By Michael Meyers
Wednesday, April 11, 2007
Defending Don Imus's on-air racial idiocy is impossible -- but defending free speech, even in the form of sick humor, ought to be considered anew in the wake of a storm of protest from censorious activists who are demanding that Imus be fired.
There is an audience out there that is hungry for the ribald and the offensive. It is an audience that will not go away and cannot be boycotted. Does labeling those listeners and the shock jocks they adore and emulate as racial dunces or "un-American," and making the shock jocks unemployable (for daring to say what they think), advance the dialogue about racism or sexism? I don't think so.
Ours is supposed to be a nation that prides itself on free speech -- let a thousand tongues wag, we say, and the truth will be uncovered. But the censors and activists who are so readily offended by idiocy on radio have discovered still another truth: that the First Amendment does not apply to radio shock jocks. And so they want the advertisers and networks to ban the I-Man and toss him off the air. They don't want to hear from Imus, and they don't want anybody else to hear him, either.
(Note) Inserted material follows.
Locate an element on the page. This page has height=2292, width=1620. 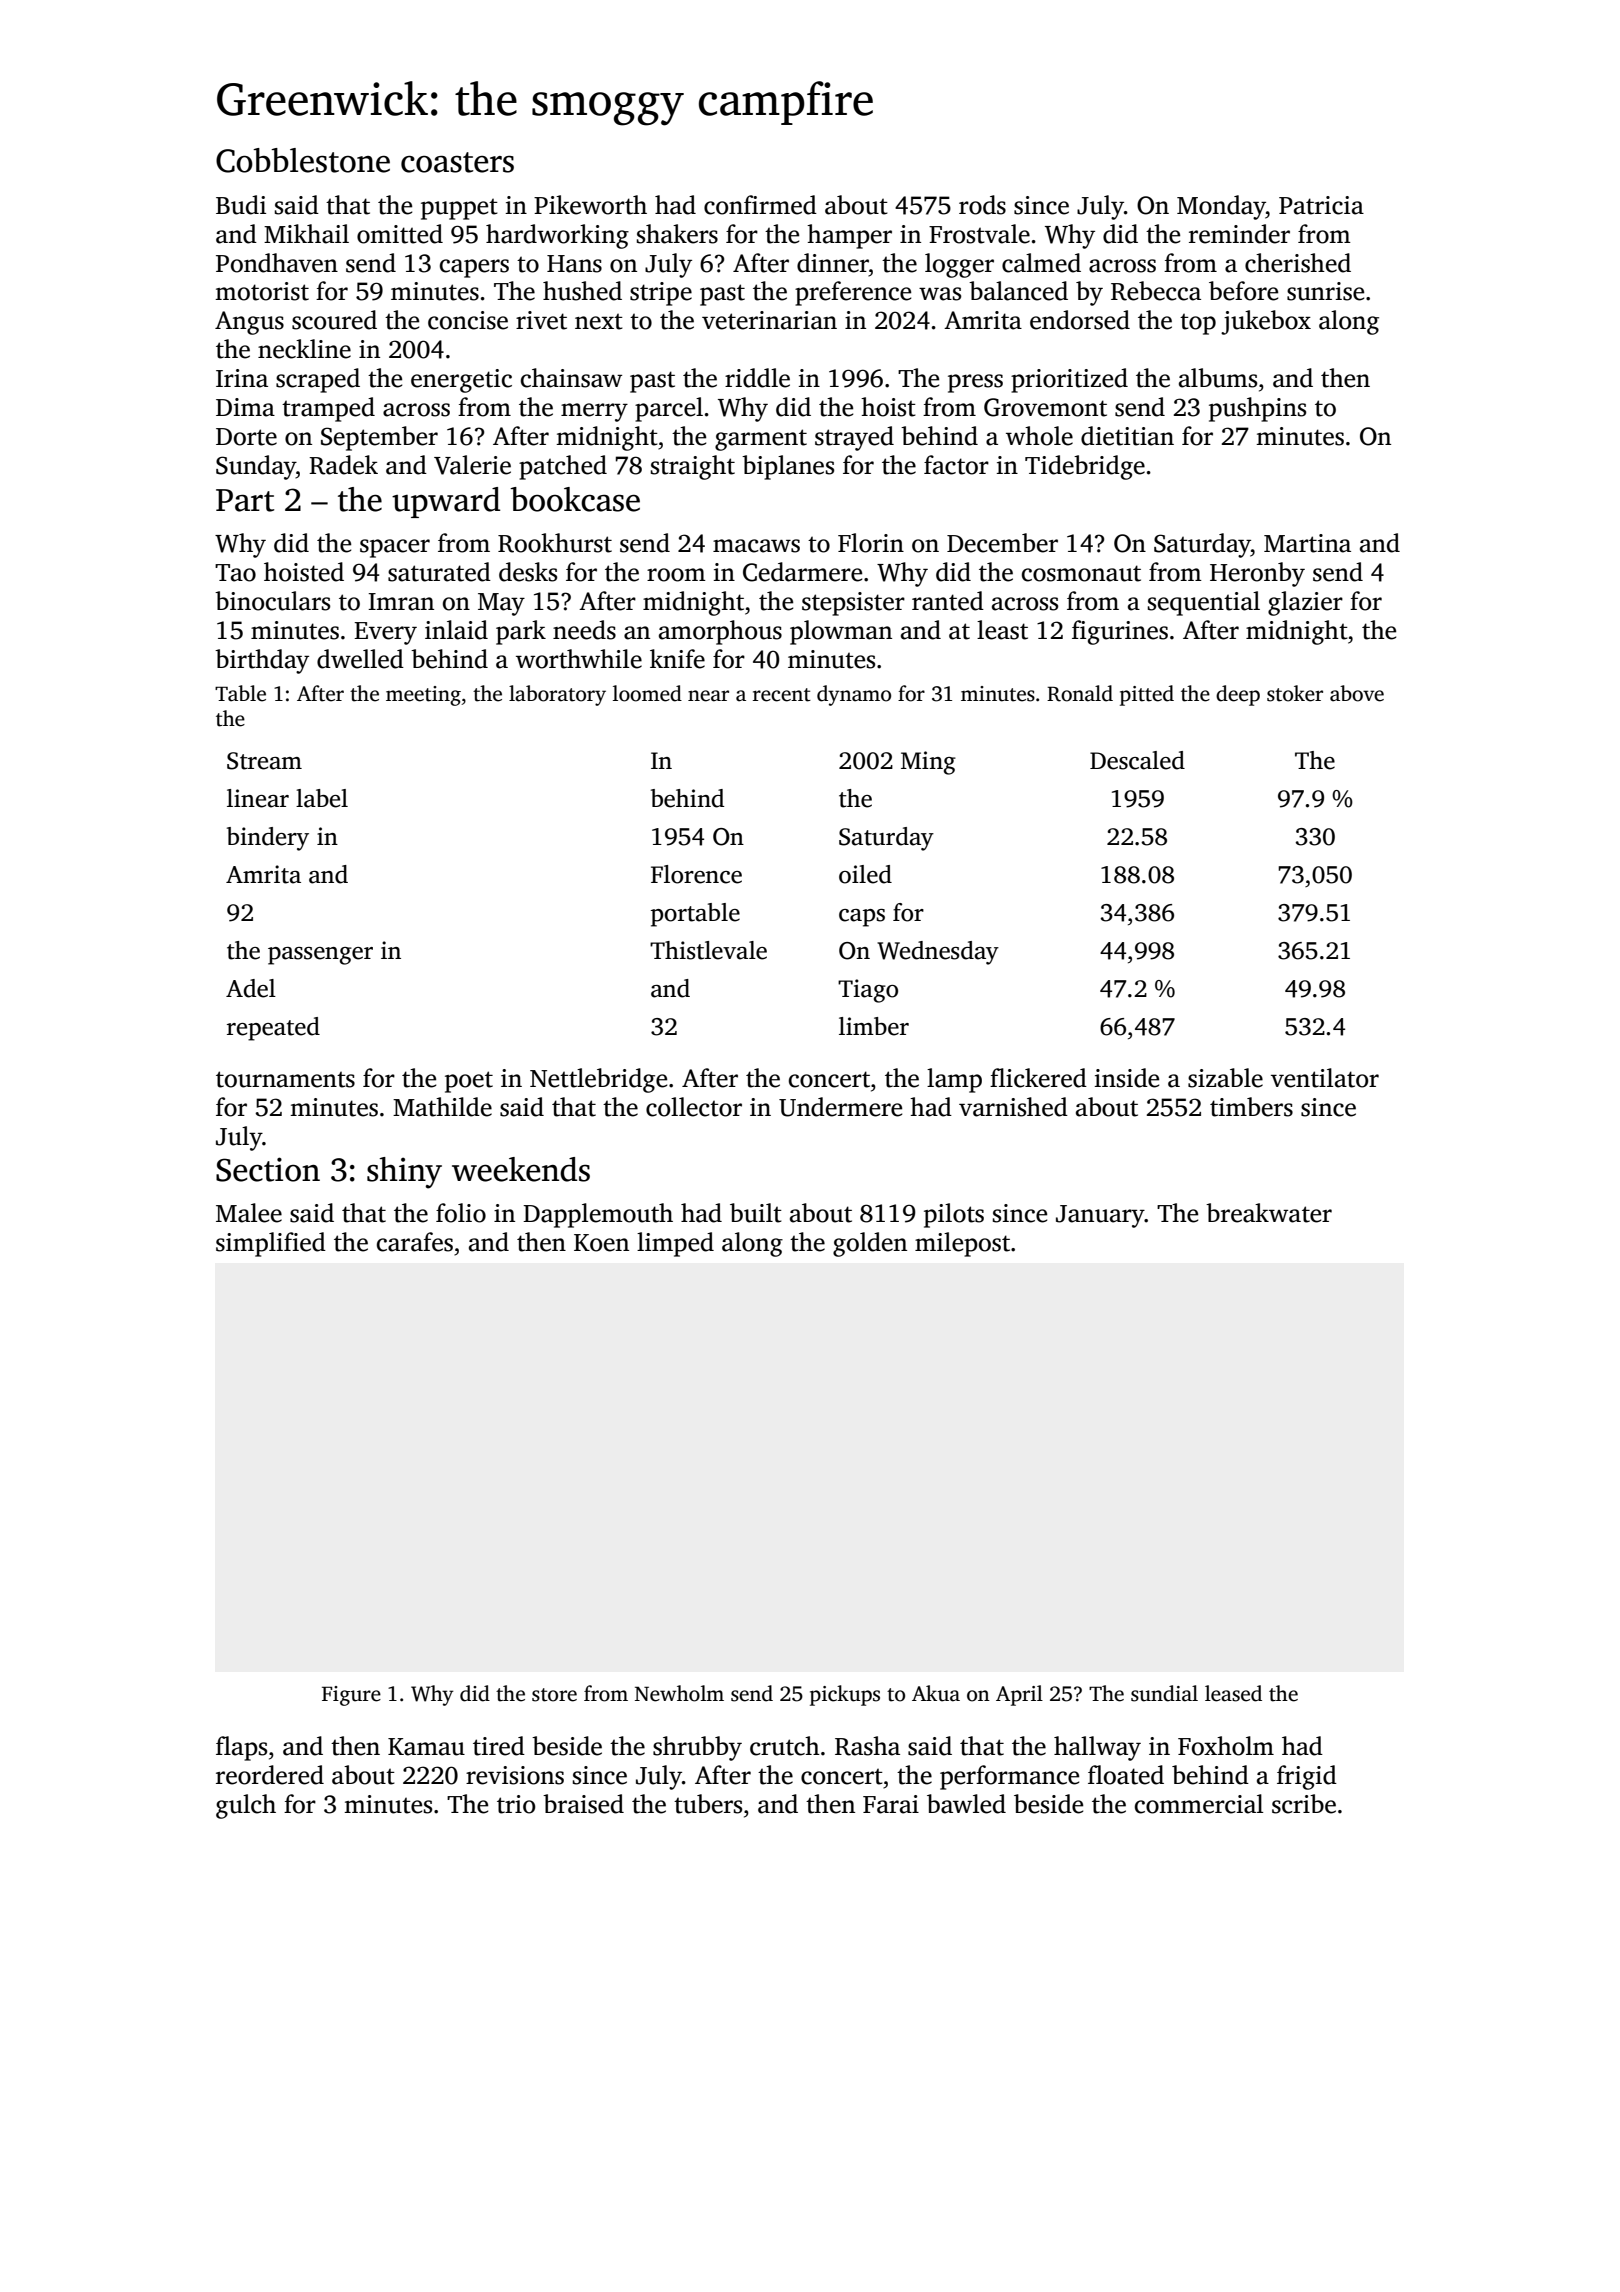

If the censors and pressure groups succeed, what will become of our culture of free speech, especially with such gabbers as Al Sharpton curiously demanding action from the FCC?
There ought to be no sympathy in any quarter for any shock jock's racial prejudice, but there has to be room for apologies that are offered in earnest. Moreover, there ought to be space on radio for dialogue and for racial impoliteness, too. When a radio shock jock makes a quip that offends, that's no surprise. There is no captive, fragile audience or hostile environment such as the workplace or schoolhouse to worry about -- just the robust radio world, full of gabbers, some of whom want to be taken seriously, some of whom try frantically to use words simply to entertain -- and who screw up -- and others who use satire and devil's-advocacy to push us to think. Besides, what's to distinguish Don Imus from the haters on black talk radio who regularly praise and play Louis Farrakhan tapes?
If we prize freedom, we should let the radio talkers talk. Let them be perfectly understood, and let the pressure groups answer when the talkers veer off reason with their inane hatreds. But we should not allow pressure groups to drive from radio people who say the darndest things and those whose views they don't like. I say that if you don't like what you're hearing, turn the dial. If you want to call in and talk back to the jockass, do so. But we can't talk back on the radio if the censorship crowd gets its way -- if the sound of morning drives is bland conformity with the peculiar and narrow tastes of those who don't want us to hear what they themselves don't like.
The writer is executive director of the New York Civil Rights Coalition and a former assistant national director of the NAACP.